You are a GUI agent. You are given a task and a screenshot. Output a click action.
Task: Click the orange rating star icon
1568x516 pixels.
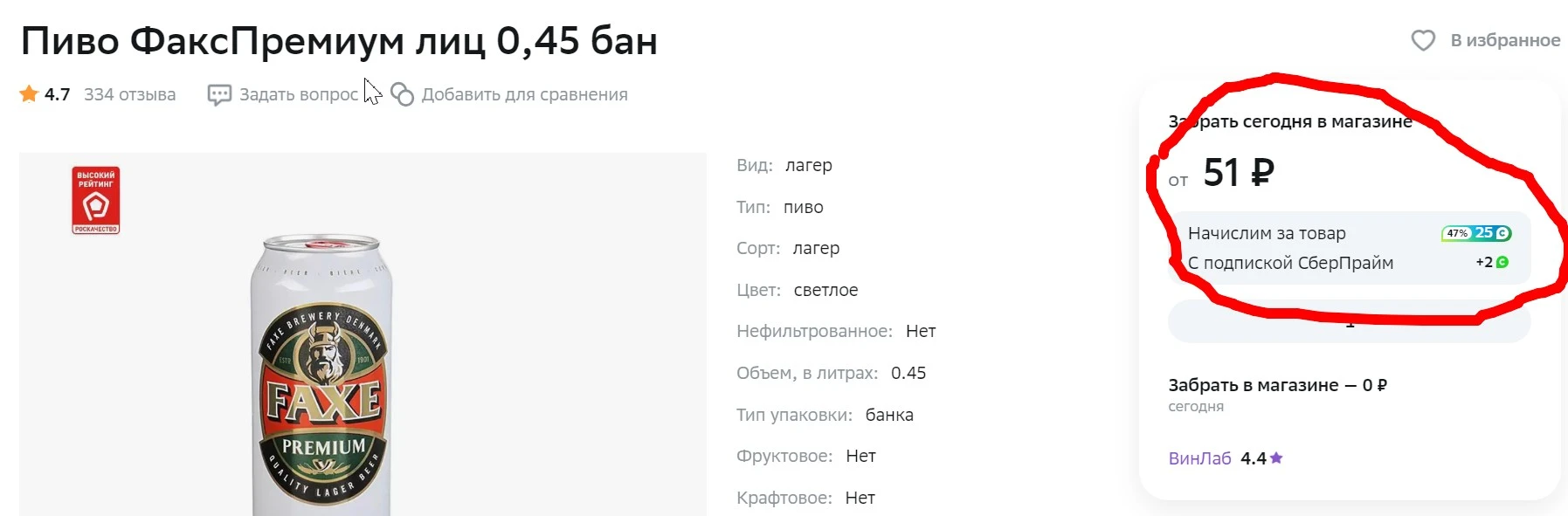tap(29, 93)
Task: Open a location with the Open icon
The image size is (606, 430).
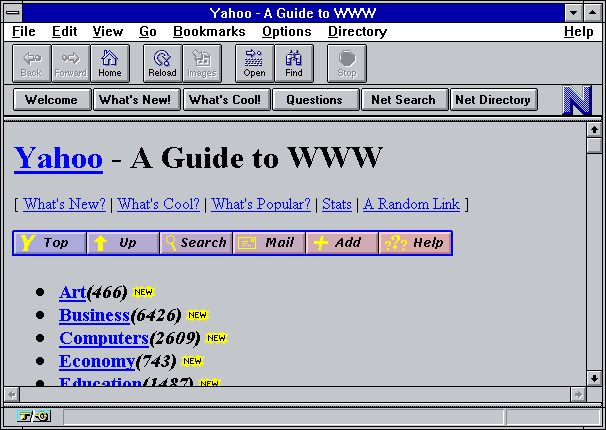Action: 254,63
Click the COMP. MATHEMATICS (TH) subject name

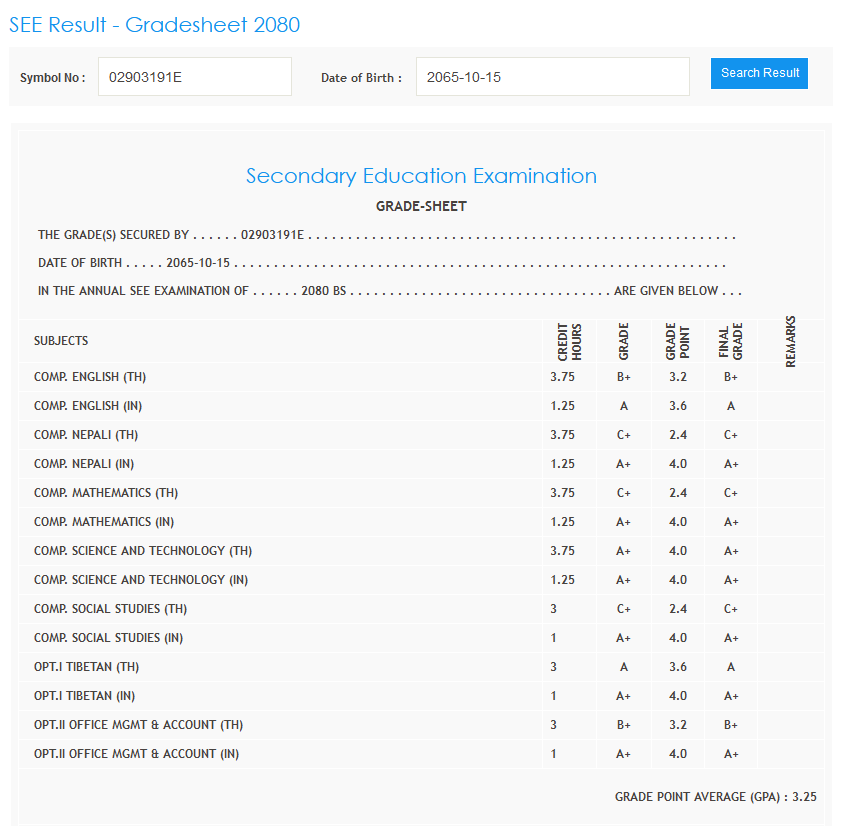[x=106, y=493]
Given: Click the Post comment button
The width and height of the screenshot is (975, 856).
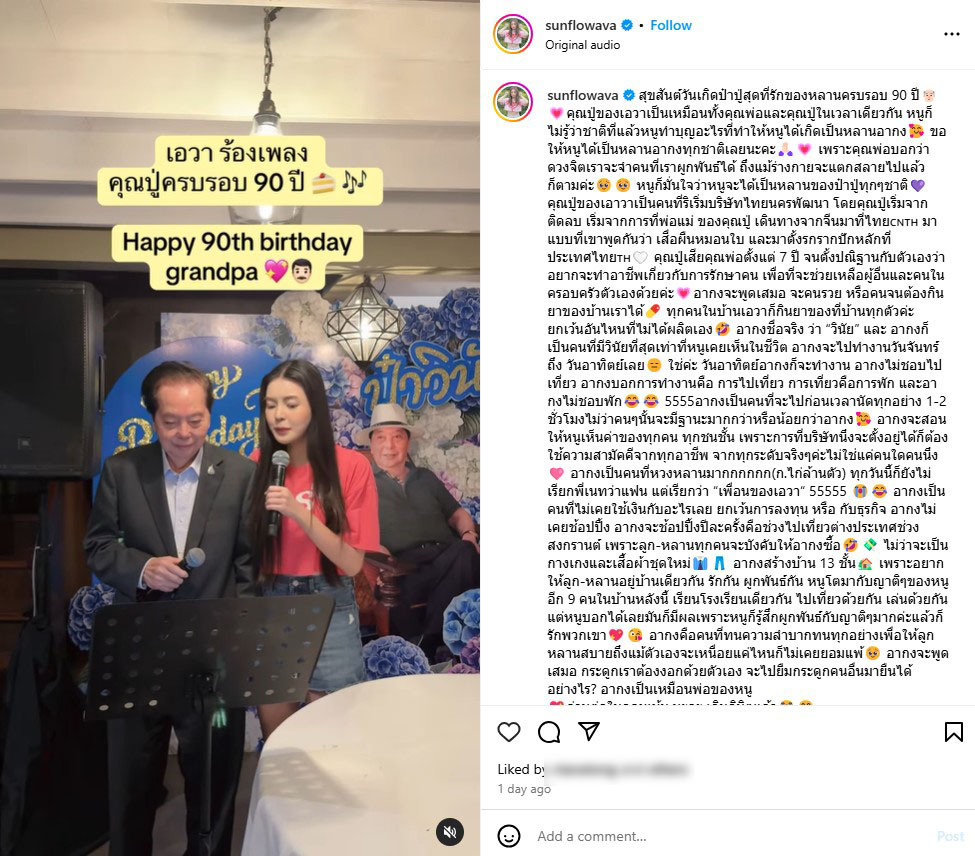Looking at the screenshot, I should click(x=950, y=836).
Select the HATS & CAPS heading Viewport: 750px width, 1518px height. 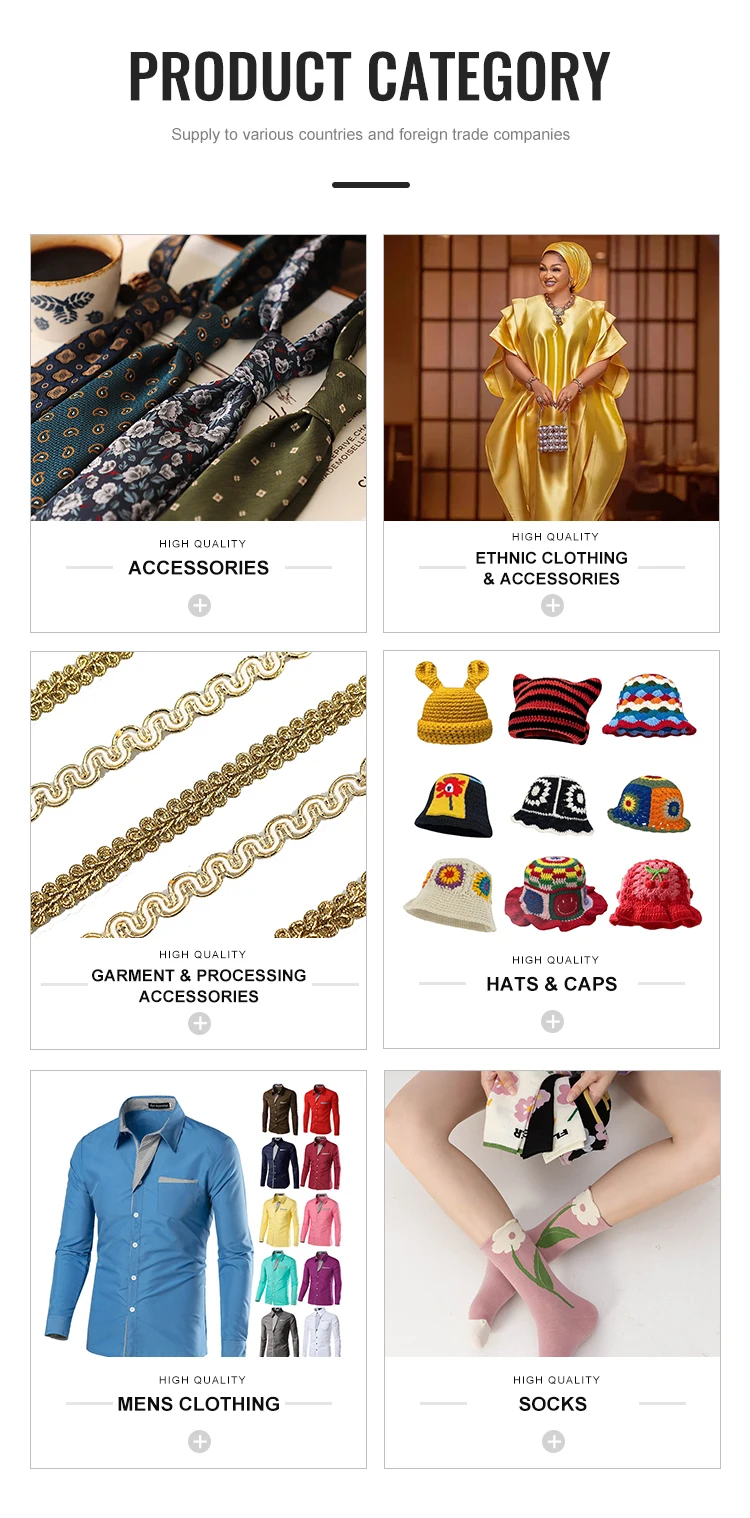click(x=552, y=984)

## What is needed
Throughout the material above, find lines holding the word "icon", then copy them.

## Output below
Task: Click the orange rating star icon
Task: Open a location with the Open icon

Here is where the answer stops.